[Exercise prompt] Rewrite all of the records below, replacing "Screen dimensions" with "Display size" and keeping everything else unchanged. Leave the pictures out of your answer.

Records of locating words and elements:
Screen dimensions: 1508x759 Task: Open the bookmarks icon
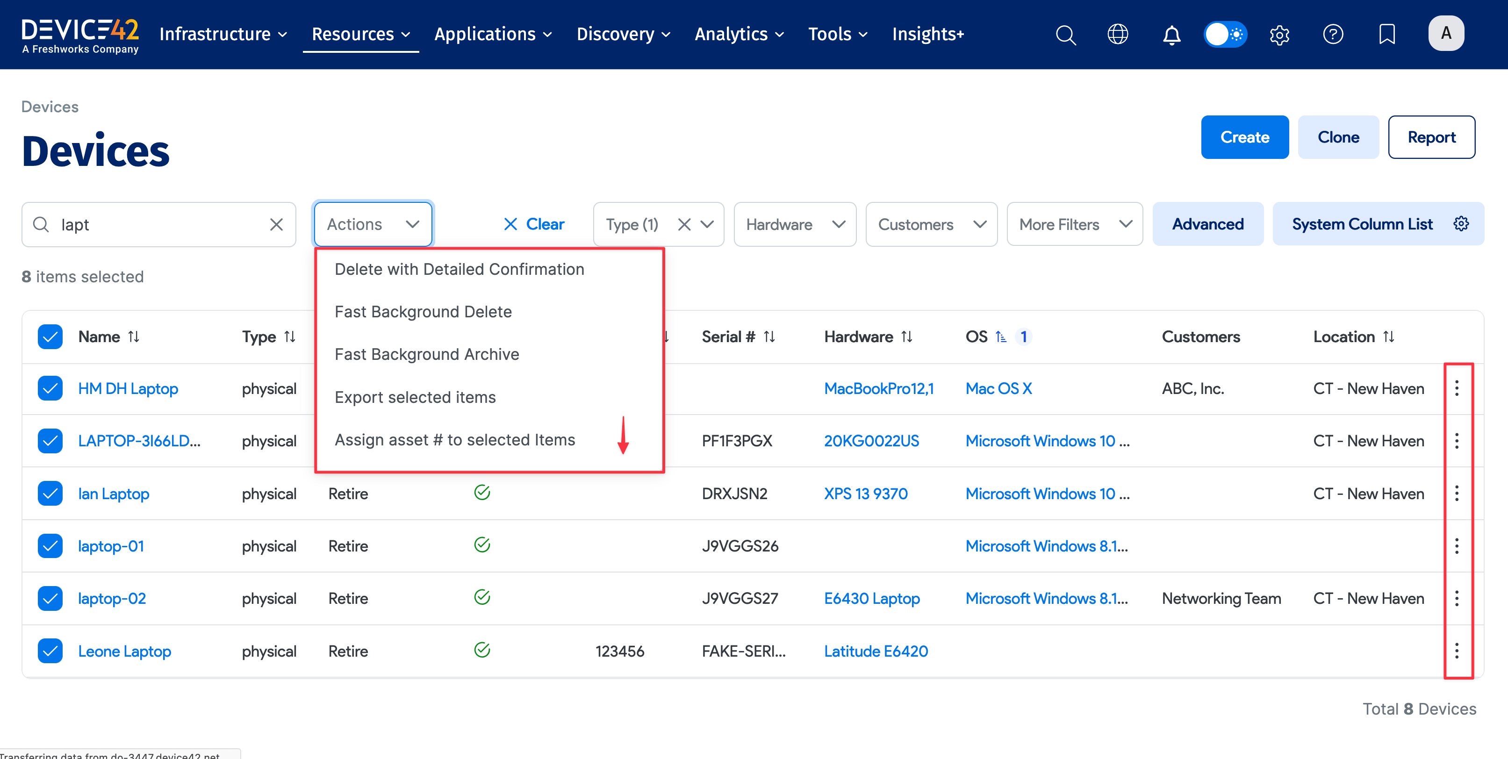pos(1387,35)
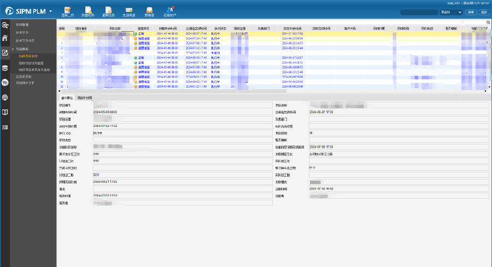Click the magnifier icon above the table

(x=488, y=22)
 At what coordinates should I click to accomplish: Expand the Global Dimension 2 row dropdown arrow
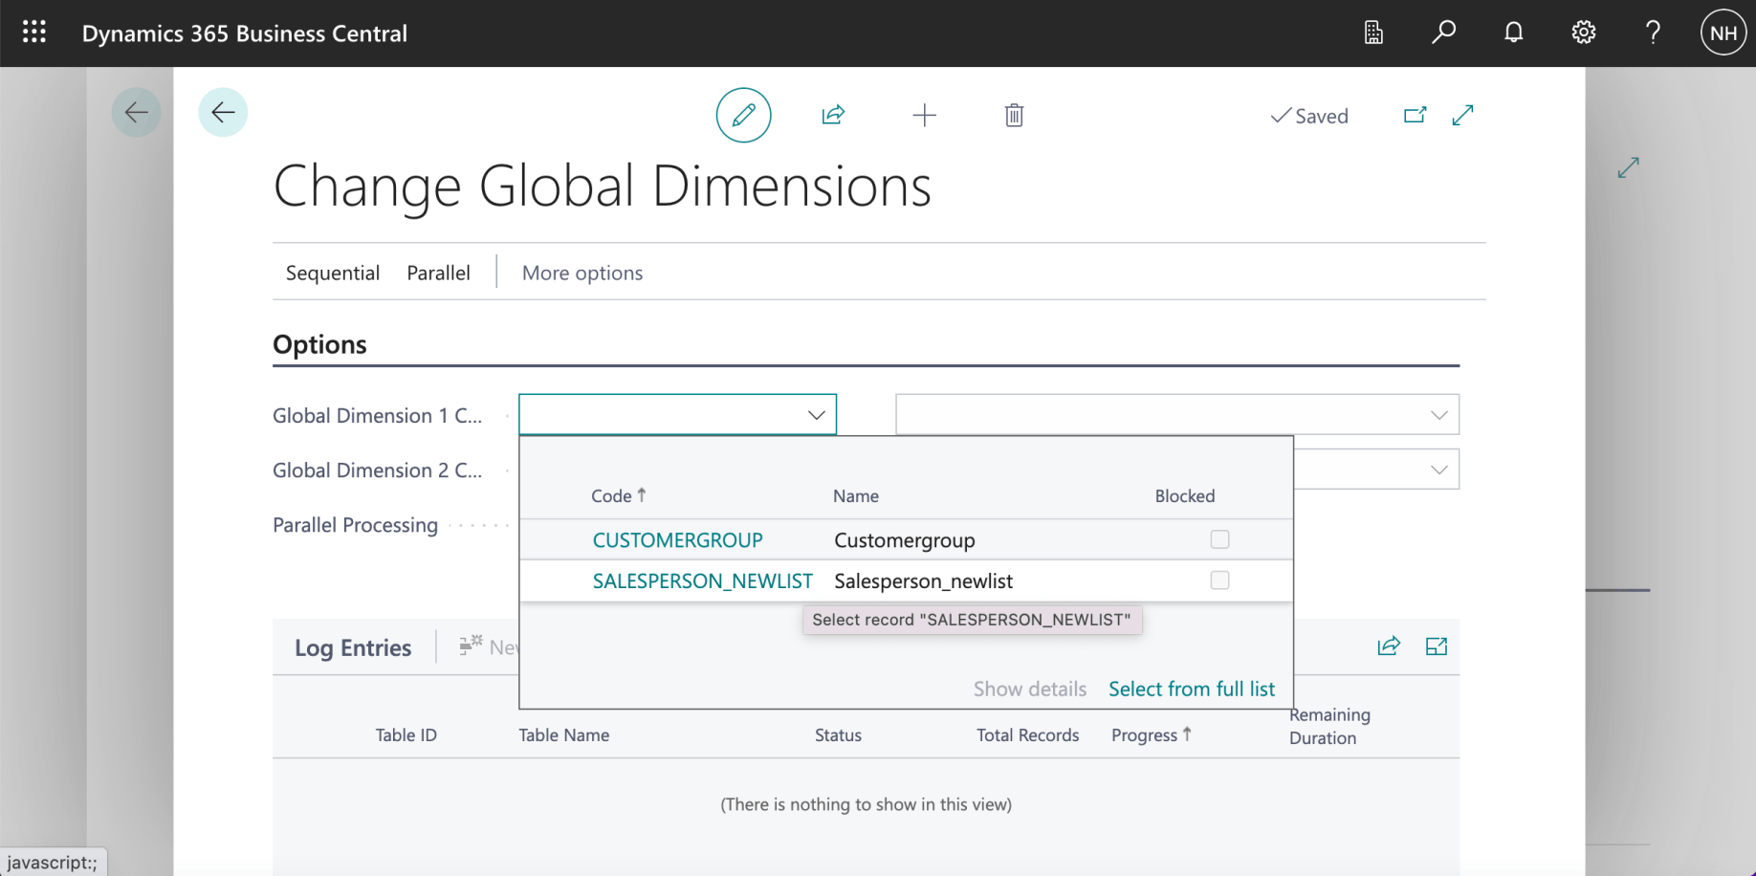[1438, 470]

[Output]
Display size: 1508x759 Task: Open the bookmarks icon
pos(1387,35)
Click the magnifier icon above the table

(x=488, y=22)
 At what coordinates should I click to accomplish: Expand the Global Dimension 2 row dropdown arrow
[1438, 470]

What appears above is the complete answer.